DUX ‘07: What is Simplicity?

Stanford’s B.J. Fogg is redefining simplicity. Not in the marketing sense (The Widget 3000: Redefining Simplicity!); this is something useful. That simplicity equals good user experience is a common perception, and rather than challenge it he and his team are examining exactly what it means to be simple.

This comes at a terrific time. Products like the iPhone are popularizing usable, delightful experiences, and for many the takeaway message is make it spartan. Some point to the Google home page as the perfect user experience because it contains so little. But good design isn’t about simplicity (in the English sense); it’s about context. Fogg’s simplicity framework builds a new concept of simplicity that incorporates context and perception.

Simplicity is the “minimally satisfying solution at the lowest cost.”

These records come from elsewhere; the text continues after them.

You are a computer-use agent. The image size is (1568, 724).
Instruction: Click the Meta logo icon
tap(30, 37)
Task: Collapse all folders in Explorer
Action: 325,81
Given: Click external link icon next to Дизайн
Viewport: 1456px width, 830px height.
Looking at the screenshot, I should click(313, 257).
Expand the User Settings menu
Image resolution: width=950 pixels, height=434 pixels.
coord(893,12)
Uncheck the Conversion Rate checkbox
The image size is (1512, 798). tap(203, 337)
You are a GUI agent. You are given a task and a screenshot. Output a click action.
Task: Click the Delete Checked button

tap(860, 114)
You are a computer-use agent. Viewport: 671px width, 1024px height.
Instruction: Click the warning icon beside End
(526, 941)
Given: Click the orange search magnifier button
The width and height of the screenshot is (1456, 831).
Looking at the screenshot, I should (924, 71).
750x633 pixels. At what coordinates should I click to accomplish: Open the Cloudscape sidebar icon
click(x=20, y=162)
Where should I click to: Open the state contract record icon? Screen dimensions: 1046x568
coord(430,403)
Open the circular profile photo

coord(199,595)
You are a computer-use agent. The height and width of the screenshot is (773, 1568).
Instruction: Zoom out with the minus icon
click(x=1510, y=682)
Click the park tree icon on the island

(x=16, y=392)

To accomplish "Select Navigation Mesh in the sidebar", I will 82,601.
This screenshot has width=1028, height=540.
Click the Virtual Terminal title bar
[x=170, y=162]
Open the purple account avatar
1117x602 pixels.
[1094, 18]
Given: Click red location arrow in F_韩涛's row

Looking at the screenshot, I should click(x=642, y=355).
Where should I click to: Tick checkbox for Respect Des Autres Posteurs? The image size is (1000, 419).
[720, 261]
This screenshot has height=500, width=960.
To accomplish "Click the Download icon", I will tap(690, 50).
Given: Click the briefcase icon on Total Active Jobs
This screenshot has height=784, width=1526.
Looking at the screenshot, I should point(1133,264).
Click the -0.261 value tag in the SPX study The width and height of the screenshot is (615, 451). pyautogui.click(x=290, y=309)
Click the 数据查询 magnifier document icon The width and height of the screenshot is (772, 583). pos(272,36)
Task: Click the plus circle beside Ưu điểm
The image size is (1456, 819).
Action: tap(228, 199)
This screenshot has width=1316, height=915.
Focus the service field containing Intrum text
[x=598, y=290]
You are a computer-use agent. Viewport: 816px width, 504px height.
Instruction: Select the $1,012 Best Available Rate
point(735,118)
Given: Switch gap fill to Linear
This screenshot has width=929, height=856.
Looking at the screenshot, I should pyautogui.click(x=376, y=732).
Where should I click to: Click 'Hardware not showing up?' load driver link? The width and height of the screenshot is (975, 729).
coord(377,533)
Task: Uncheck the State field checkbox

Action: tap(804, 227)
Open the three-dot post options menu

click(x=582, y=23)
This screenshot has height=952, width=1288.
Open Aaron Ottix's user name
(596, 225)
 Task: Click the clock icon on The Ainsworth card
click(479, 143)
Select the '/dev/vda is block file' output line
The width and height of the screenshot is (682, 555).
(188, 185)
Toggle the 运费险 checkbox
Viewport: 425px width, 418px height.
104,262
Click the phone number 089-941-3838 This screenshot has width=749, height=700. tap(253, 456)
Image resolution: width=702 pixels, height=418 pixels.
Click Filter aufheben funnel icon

It is a function of the user’s scarcest resource at the moment and thus depends on the person and the context. It involves the following factors:

  • Time: How long will it take?
  • Money: What will it cost?
  • Physical Effort: How much must I expend?
  • Brain Cycles: How much must I think?
  • Social Deviance: How weird will it make me look?
  • Novelty: How different is it from what I’m used to?

It may not be intended as a complete design framework, but it is surprisingly comprehensive. Some of my favorite principles fit right in (consistency with expectations, the least effective difference, and a clear visual hierarchy, for instance). It does not, however, include the traditional definition of simplicity anywhere. In other words, while a spartan UI will often be the outcome of applying this framework, it won’t be when the context demands otherwise.

Fogg’s framework does omit delight as a factor. A delightful experience can predispose the user to accepting greater complexity, increasing simplicity through aesthetics. That may mean it belongs in the framework; but it may also belong outside it as a modifier.

Will this framework revolutionize user experience design? Probably not. But it can help designers explain the complexities of simplicity to others, and gives us tool for framing our own decisions and trade-offs.

UIE’s Joshua Porter has a worthwhile article on simplicity, with a discussion of its relationship to purchasing decisions and links to additional opinion.